[begin The input]

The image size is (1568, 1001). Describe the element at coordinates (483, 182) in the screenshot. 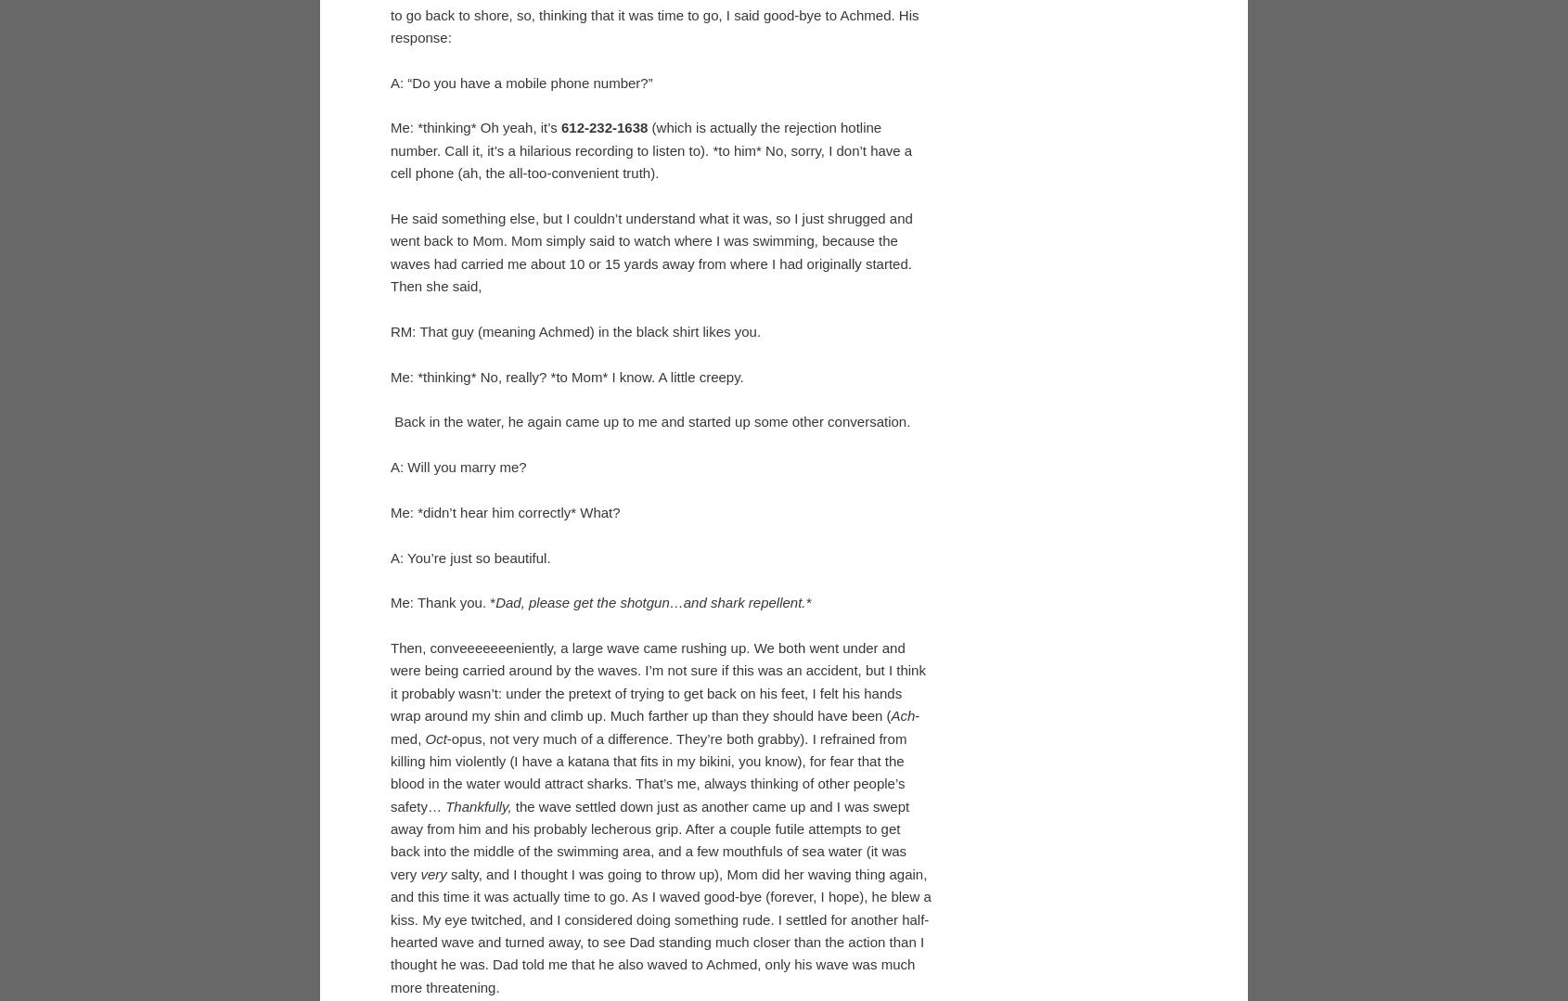

I see `'?'` at that location.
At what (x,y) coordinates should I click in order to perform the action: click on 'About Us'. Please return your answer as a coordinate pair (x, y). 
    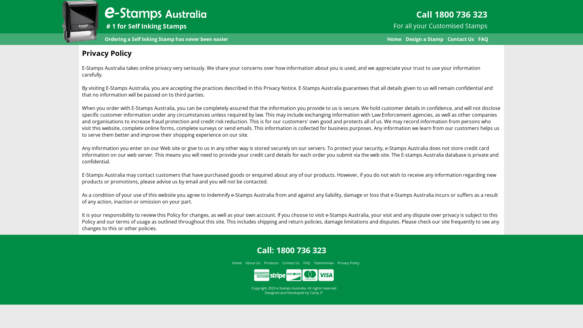
    Looking at the image, I should click on (252, 263).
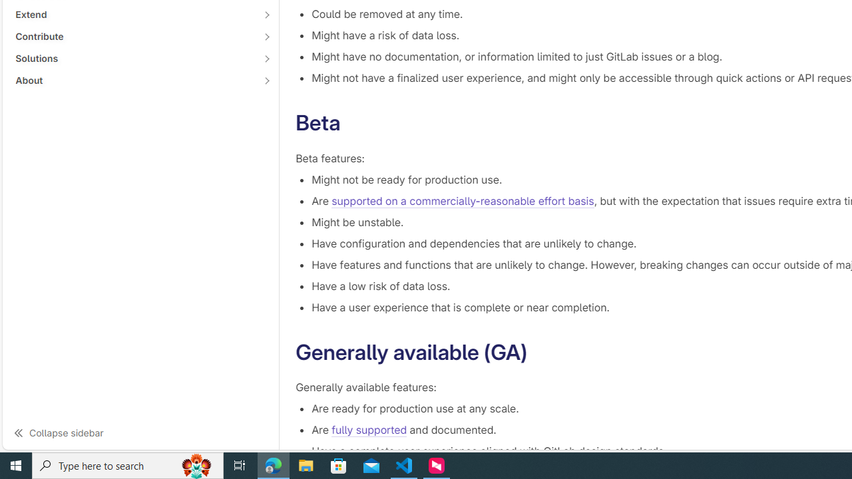 This screenshot has width=852, height=479. I want to click on 'Collapse sidebar', so click(140, 433).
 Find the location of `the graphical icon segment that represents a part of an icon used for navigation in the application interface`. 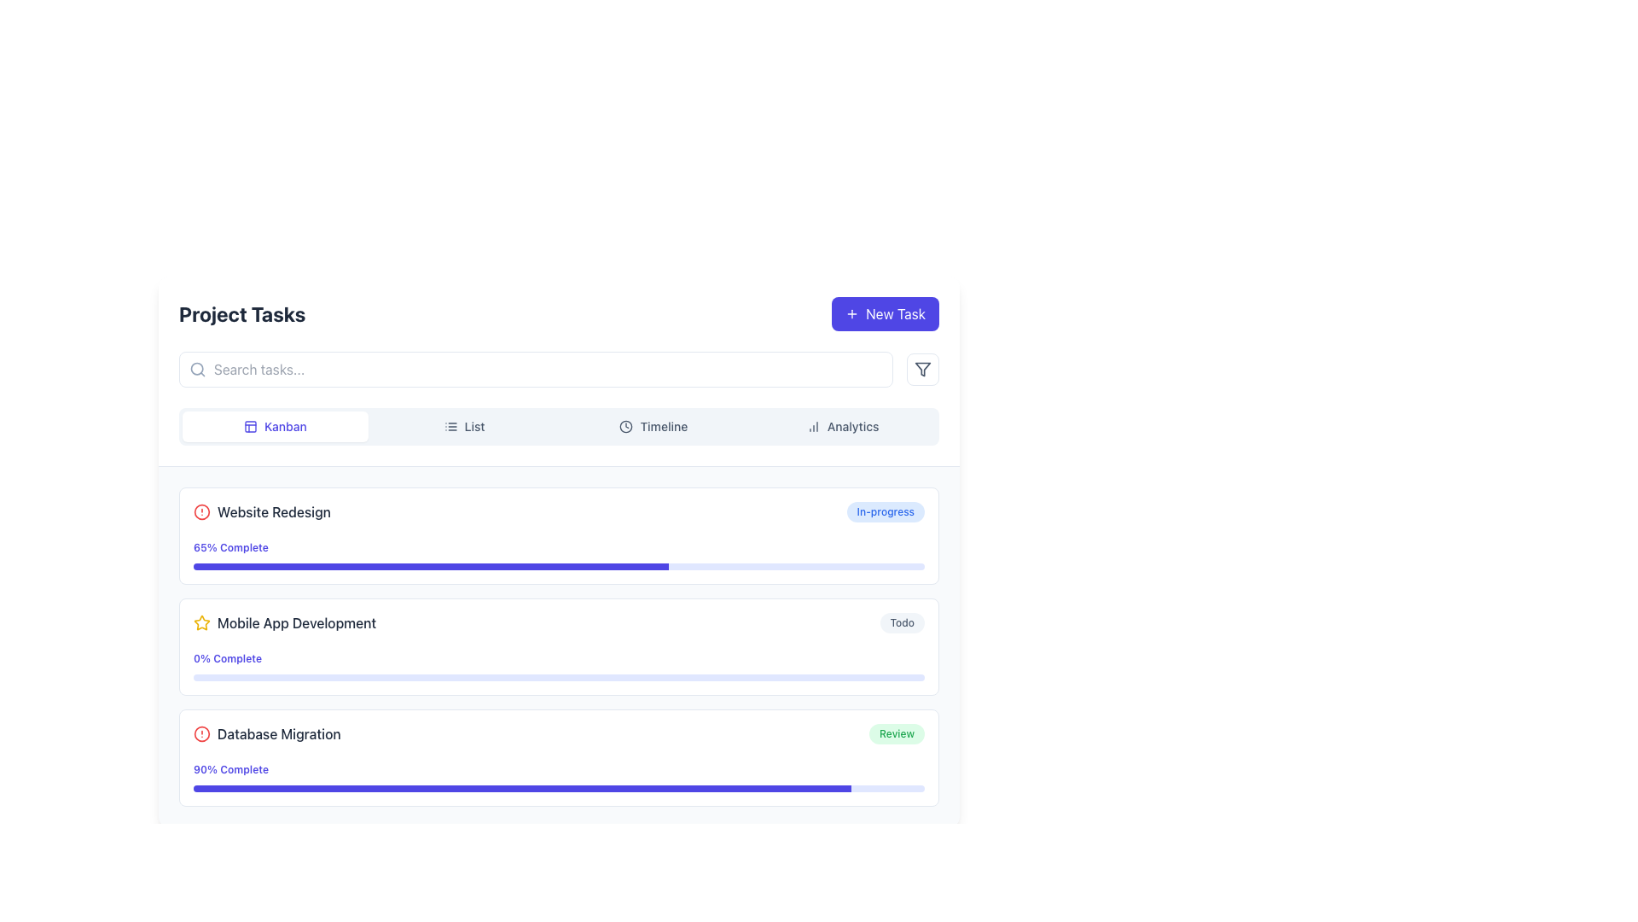

the graphical icon segment that represents a part of an icon used for navigation in the application interface is located at coordinates (249, 426).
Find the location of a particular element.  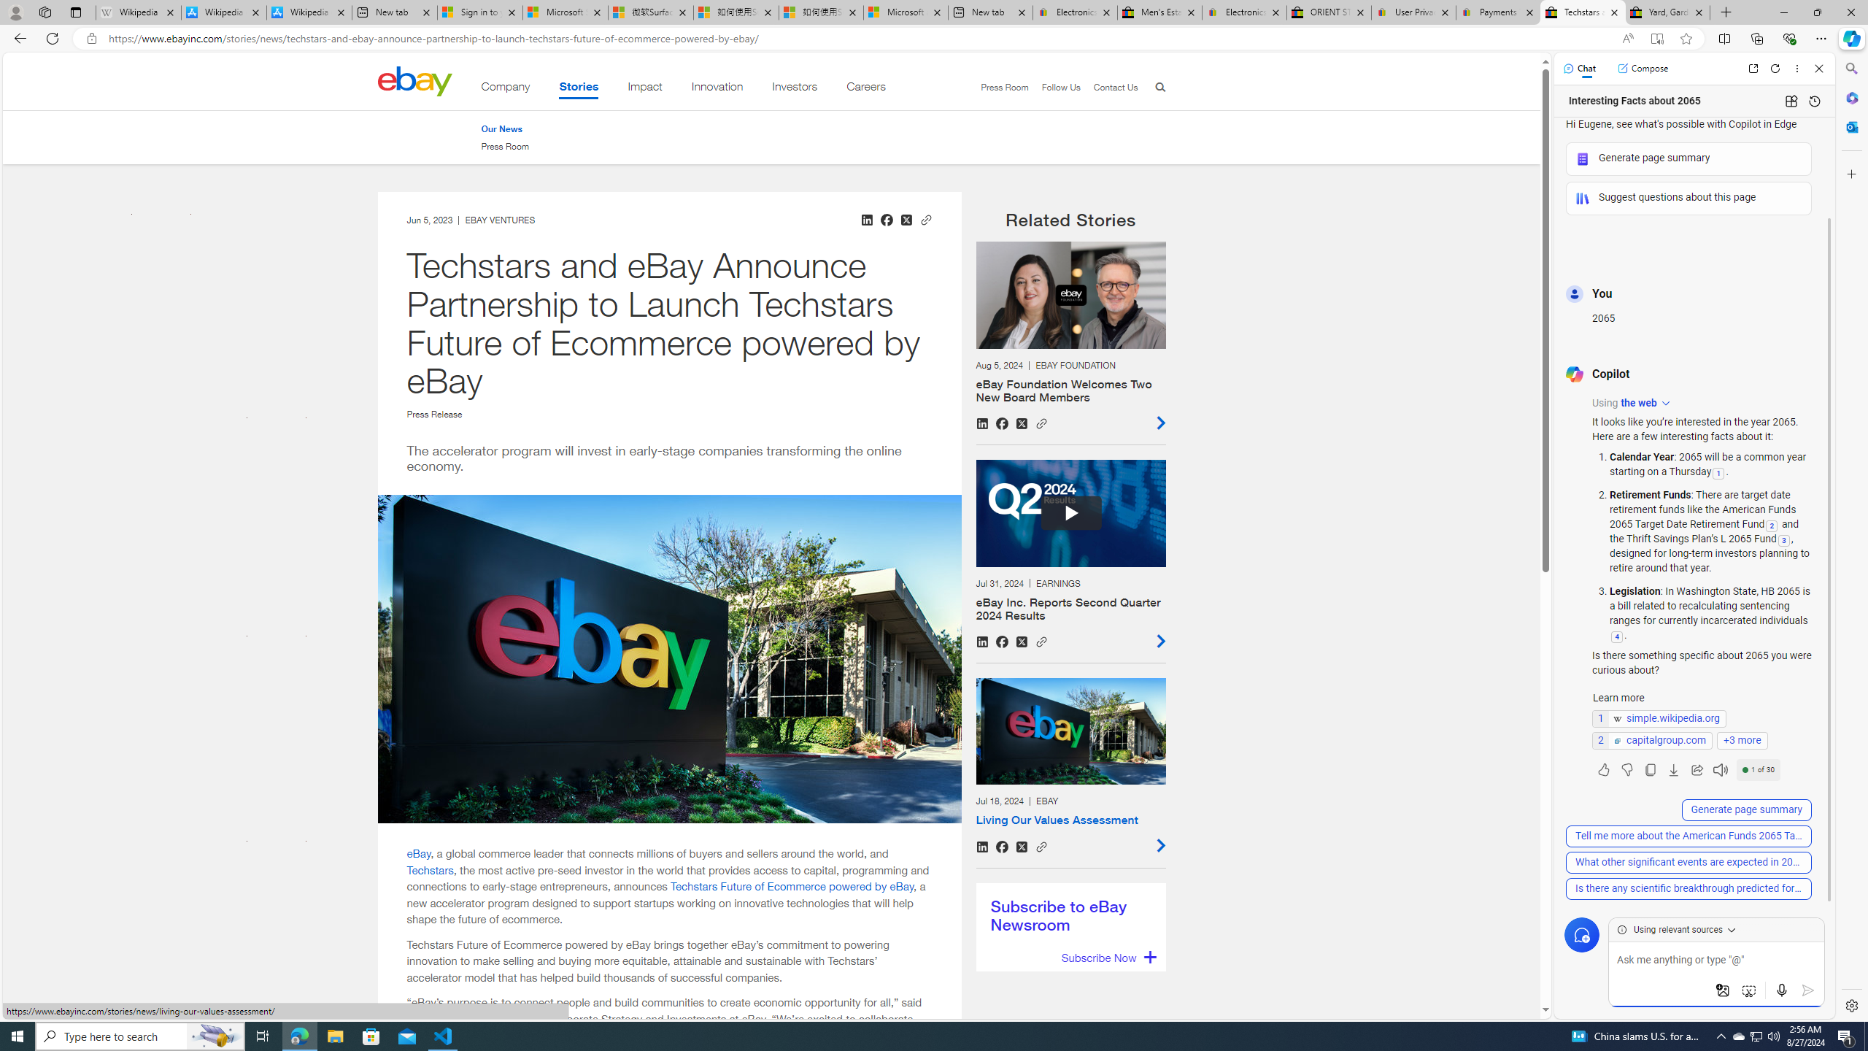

[end The input]

Put every line of the rows above into a numbered list, skipping the blank lines. Leave the pictures out.

→ Complete answer
1. The image size is (1568, 1001). Describe the element at coordinates (483, 182) in the screenshot. 
2. I see `'?'` at that location.
3. At what (x,y) coordinates should I click in order to perform the action: click on 'About Us'. Please return your answer as a coordinate pair (x, y). 
4.     Looking at the image, I should click on (252, 263).
5.  This screenshot has width=852, height=479. I want to click on 'Collapse sidebar', so click(140, 433).
6.  Find the location of `the graphical icon segment that represents a part of an icon used for navigation in the application interface`. 
7. the graphical icon segment that represents a part of an icon used for navigation in the application interface is located at coordinates (249, 426).
8. Find the location of a particular element.  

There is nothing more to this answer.